PROMPT: Both the line containing "Given: Open the" and the line containing "This screenshot has width=868, height=1157." belong to the span. Output exactly that span from the listing below, and nothing outside it.

DATA EXCERPTS:
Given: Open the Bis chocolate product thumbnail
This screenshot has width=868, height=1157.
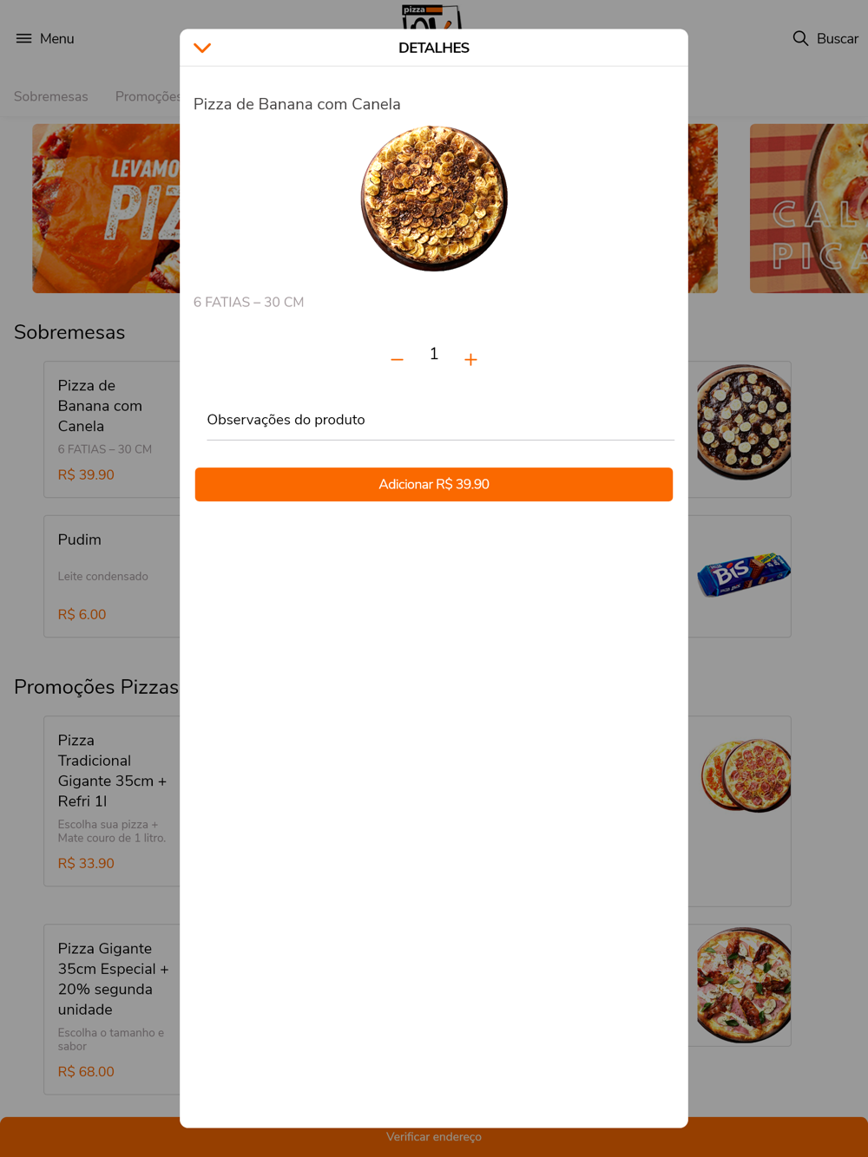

* * *

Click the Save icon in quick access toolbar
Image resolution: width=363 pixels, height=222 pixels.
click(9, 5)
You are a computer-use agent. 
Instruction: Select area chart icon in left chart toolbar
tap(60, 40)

COMPLETED TASK:
Given: Open the Bis chocolate product thumbnail
This screenshot has width=868, height=1157.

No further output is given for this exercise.